The tonic for the U.S. dollar was engineered in a third quarter GDP report from China, which proved 8.9% growth. However, some are blaming a shortfall of a 9% reading as to why the commodity units are slumping today and why the dollar suddenly has a risk aversion attraction today. Yet with Wall Street still around a one-year high and the Vix gauge of investor anxiety at 22 and the price of crude oil just dipping also off a one-year peak at $80 a barrel it seems to us that a dollar retracement from earlier losses is a convenient excuse to state that risk aversion is back on form.

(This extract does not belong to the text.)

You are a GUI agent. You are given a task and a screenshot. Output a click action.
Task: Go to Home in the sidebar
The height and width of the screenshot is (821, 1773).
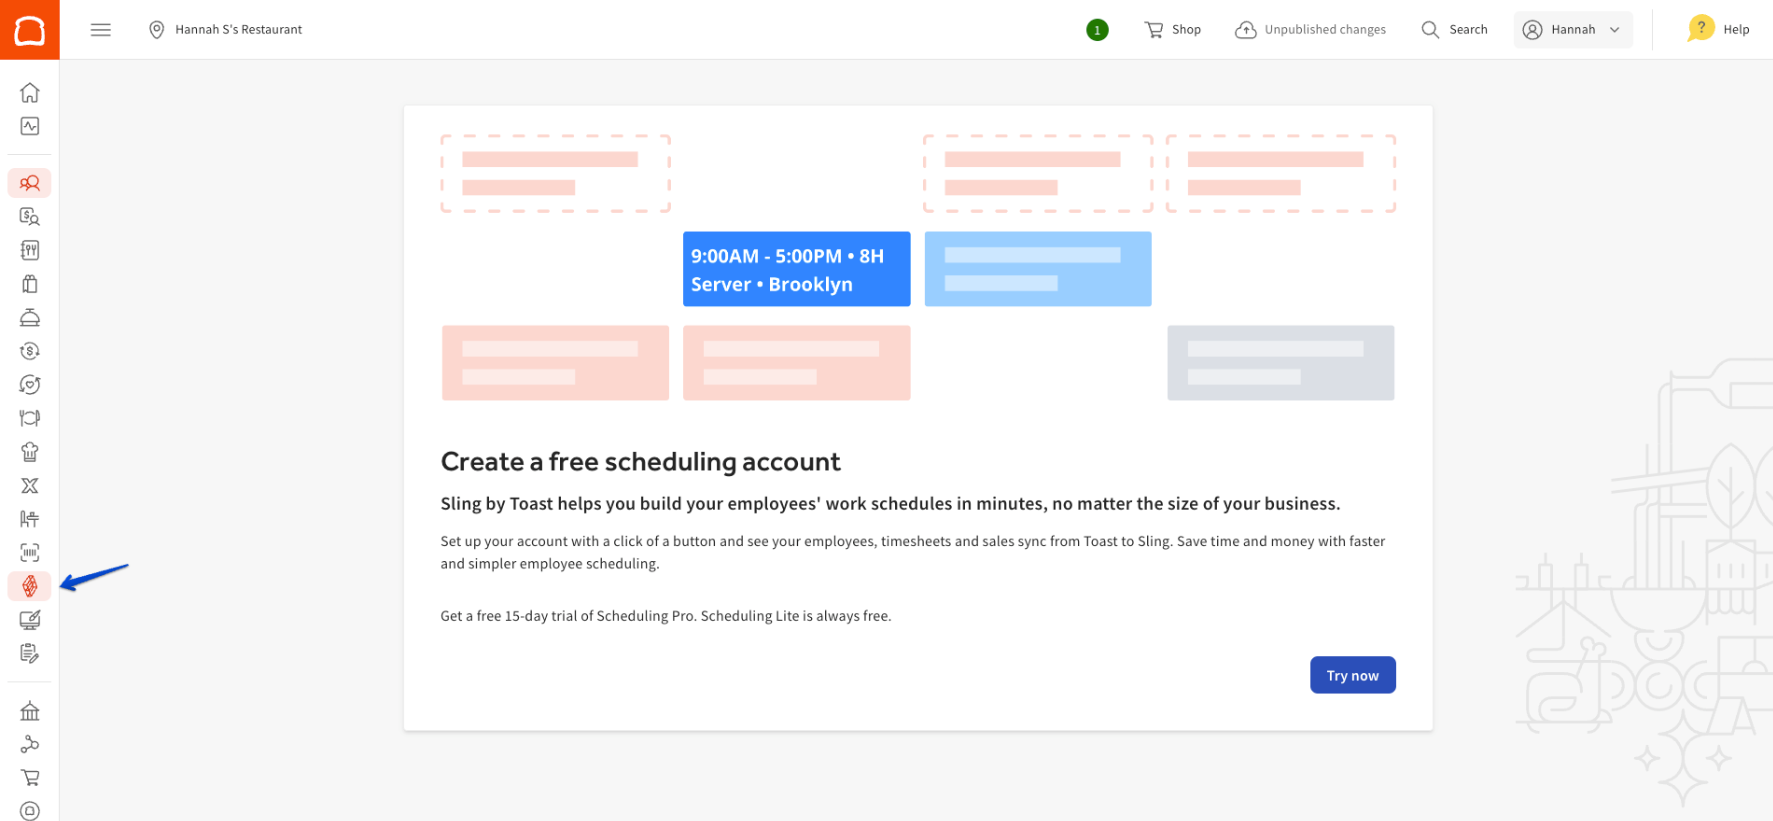click(30, 93)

Investors poring over various Chinese data released overnight are in two mindsets. First, the data shows unambiguous domestic-led growth. Along side the GDP statistics was data for retail sales and industrial production for September. Both reports were strong and much of this flowing through to growth was a healthy production and sale of automobiles.
A separate Japanese report today showed that a previous dip in exports to China was largely stymied. September’s export decline halved to China – again largely bolstered by auto demand. Urban fixed-asset investment in China was one third greater than during the same quarter a year ago as a result of stimulus plans, which saw the pace of road and power plant construction picked up sharply. As a result of massive lending expansion, retail sales have also surged. The interesting take away from the report is that net exports actually detracted by around 3.6% from the report, which effectively under whelms 4% consumption growth and a 7.3% jump in investment spending.
Investors are now turning cautious because they fear that stimulus might be withdrawn and there is the additional risk that effectively tighter conditions might at best create a plateau in demand and at worst see demand actually decline. For now investors are cringing at the prospect that removal of the training wheels will end in a sorry end. We’re less convinced than the market on that front.
As a result of this the Australian and New Zealand dollars drop today makes a midweek multi-quarter high against the dollar look like a fading memory. Yet with energy, grain and metals prices pushing ever-higher we have to contribute today’s move to profit taking.
The pound had built a nice head of steam on hopes for a strengthening recovery bolstered by the growing assumption that the asset purchase program would be deferred until needed, if at all. However, that perspective took a twin-blow when retail sales data was released and the deputy governor at the Bank of England indicated more quantitative easing might not be a bad thing. Retail sales data for September was unchanged month-over-month and therefore slipped back to a 2.4% annualized pace of growth. The pound is easier against the dollar today at $1.6563.